● Material for the task
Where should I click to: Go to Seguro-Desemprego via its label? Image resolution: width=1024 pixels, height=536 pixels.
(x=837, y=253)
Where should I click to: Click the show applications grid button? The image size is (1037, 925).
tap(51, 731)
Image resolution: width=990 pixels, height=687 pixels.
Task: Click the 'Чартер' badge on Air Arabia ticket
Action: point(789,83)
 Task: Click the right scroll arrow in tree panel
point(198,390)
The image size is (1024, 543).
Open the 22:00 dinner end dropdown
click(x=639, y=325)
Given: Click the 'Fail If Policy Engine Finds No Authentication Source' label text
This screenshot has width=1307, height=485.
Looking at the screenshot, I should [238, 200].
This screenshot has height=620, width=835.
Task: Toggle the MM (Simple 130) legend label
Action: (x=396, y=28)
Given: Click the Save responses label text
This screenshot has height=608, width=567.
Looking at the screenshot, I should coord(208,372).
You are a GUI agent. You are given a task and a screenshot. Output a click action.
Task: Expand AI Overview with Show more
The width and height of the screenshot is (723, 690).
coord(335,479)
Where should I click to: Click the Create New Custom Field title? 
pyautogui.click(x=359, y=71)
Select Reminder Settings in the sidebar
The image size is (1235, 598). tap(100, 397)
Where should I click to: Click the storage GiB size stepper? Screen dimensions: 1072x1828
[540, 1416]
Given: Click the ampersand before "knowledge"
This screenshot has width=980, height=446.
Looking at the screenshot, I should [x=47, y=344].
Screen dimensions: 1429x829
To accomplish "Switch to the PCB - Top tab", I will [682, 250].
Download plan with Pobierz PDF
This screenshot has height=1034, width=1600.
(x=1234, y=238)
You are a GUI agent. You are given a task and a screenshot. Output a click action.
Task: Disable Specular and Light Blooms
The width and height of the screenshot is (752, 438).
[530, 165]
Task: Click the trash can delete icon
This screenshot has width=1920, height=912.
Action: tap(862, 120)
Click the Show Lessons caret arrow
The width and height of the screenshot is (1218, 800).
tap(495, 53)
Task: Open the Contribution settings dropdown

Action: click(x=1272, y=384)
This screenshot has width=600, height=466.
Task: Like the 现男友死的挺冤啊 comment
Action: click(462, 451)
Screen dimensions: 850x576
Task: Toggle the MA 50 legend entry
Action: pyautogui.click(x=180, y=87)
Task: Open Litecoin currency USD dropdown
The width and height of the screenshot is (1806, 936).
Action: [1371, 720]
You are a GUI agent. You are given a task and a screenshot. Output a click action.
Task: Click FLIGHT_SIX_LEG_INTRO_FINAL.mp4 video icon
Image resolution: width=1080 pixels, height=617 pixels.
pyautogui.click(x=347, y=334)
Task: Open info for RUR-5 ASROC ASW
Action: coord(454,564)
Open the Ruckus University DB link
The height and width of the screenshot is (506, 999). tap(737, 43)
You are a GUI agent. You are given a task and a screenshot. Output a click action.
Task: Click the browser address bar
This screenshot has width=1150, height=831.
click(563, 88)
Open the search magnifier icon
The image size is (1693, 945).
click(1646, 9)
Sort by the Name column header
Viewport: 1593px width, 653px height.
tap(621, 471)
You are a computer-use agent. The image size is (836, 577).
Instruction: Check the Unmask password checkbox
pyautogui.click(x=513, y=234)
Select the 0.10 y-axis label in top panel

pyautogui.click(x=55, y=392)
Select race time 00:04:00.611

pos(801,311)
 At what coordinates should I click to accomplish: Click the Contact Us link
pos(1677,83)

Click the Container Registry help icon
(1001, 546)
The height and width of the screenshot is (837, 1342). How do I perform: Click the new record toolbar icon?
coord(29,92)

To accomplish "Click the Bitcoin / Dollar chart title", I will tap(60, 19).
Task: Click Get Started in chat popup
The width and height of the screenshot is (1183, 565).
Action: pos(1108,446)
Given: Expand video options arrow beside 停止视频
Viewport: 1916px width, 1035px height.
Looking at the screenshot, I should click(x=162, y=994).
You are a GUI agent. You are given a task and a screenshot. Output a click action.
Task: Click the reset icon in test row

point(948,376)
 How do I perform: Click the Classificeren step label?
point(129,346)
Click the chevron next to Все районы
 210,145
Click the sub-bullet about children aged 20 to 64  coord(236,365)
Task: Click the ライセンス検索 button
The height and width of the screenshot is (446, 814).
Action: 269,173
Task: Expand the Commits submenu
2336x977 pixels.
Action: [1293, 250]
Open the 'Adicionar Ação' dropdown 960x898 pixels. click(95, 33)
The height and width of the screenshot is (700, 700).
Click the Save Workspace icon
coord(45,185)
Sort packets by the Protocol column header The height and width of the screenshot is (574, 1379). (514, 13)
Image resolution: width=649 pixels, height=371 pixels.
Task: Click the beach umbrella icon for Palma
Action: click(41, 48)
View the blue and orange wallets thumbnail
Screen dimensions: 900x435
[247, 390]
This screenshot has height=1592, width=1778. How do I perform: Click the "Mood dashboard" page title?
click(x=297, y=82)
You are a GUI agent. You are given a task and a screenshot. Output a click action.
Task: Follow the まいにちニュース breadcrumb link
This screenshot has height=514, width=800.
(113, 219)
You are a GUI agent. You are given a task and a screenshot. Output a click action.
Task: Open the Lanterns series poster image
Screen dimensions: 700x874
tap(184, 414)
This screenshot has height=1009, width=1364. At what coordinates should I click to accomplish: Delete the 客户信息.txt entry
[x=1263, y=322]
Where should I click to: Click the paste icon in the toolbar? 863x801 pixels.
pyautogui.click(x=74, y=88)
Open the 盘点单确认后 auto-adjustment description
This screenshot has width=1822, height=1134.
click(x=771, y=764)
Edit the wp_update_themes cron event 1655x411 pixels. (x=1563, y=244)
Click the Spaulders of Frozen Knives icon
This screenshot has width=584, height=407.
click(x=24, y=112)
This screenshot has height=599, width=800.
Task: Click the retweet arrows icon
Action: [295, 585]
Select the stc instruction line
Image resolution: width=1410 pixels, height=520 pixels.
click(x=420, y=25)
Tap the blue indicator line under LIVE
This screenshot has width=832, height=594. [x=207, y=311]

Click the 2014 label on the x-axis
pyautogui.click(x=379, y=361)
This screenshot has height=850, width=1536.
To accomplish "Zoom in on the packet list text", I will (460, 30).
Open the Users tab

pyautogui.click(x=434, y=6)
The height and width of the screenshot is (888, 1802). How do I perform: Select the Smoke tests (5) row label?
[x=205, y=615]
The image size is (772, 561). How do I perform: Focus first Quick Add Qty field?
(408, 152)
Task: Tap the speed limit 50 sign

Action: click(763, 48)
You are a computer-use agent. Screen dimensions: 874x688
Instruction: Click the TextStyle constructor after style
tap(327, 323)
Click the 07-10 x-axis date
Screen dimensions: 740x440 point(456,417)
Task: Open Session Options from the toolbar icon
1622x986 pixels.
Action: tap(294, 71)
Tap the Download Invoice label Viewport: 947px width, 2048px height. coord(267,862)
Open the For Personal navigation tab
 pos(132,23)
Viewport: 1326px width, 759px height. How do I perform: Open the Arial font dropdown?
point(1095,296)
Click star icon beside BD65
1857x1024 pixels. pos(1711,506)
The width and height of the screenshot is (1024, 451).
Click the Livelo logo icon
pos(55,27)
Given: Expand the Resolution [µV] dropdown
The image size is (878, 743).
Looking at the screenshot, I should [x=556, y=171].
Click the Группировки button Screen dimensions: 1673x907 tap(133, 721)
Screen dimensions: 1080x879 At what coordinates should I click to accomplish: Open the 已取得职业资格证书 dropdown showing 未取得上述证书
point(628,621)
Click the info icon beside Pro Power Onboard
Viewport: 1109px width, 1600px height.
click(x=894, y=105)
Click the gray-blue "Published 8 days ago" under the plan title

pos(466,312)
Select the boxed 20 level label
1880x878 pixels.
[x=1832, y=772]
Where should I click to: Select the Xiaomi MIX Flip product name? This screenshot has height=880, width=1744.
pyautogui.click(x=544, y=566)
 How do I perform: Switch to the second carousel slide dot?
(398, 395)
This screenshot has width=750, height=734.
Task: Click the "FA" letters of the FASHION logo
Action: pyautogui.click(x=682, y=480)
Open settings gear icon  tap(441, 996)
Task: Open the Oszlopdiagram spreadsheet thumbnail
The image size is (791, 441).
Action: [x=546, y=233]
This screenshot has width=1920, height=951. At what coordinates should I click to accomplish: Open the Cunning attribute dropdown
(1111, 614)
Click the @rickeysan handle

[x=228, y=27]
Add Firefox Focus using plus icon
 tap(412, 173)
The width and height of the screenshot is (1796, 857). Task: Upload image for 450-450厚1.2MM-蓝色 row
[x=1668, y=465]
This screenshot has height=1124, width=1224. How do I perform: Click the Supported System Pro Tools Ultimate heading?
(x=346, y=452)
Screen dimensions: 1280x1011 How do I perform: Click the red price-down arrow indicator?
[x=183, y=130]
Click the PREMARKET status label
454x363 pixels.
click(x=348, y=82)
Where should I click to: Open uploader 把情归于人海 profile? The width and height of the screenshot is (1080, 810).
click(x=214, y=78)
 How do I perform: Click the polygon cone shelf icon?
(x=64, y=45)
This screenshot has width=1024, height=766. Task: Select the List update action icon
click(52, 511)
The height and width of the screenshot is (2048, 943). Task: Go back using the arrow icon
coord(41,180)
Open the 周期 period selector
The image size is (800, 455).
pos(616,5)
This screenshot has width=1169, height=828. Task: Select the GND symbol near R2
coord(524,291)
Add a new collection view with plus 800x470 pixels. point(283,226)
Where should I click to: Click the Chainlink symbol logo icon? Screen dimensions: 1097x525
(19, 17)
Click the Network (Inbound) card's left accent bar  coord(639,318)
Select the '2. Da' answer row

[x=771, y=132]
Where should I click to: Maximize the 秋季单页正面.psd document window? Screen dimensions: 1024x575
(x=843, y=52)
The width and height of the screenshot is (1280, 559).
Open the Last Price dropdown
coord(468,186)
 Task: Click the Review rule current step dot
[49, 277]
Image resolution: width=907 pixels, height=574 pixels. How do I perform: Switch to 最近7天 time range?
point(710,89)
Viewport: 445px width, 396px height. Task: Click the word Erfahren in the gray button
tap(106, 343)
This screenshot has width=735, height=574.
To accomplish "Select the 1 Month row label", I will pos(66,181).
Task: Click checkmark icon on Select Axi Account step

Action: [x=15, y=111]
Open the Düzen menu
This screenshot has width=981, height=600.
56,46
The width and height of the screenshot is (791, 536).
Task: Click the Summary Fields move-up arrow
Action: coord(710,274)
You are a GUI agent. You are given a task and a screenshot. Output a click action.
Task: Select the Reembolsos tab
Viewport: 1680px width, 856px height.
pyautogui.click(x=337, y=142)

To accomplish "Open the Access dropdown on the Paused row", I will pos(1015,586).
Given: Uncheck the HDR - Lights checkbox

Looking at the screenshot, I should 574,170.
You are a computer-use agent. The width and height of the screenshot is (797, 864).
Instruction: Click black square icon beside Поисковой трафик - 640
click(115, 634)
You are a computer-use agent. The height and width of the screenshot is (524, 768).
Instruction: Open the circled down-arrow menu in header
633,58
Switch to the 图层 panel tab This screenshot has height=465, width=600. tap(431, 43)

● Assignment
Please write out, exactly as they appear, only the lines from the one holding "This screenshot has width=981, height=600." through the end of the data.

● Answer to the exercise
This screenshot has width=981, height=600.
56,46
The width and height of the screenshot is (791, 536).
Task: Click the Summary Fields move-up arrow
Action: coord(710,274)
You are a GUI agent. You are given a task and a screenshot. Output a click action.
Task: Select the Reembolsos tab
Viewport: 1680px width, 856px height.
pyautogui.click(x=337, y=142)

To accomplish "Open the Access dropdown on the Paused row", I will pos(1015,586).
Given: Uncheck the HDR - Lights checkbox

Looking at the screenshot, I should 574,170.
You are a computer-use agent. The width and height of the screenshot is (797, 864).
Instruction: Click black square icon beside Поисковой трафик - 640
click(115, 634)
You are a computer-use agent. The height and width of the screenshot is (524, 768).
Instruction: Open the circled down-arrow menu in header
633,58
Switch to the 图层 panel tab This screenshot has height=465, width=600. tap(431, 43)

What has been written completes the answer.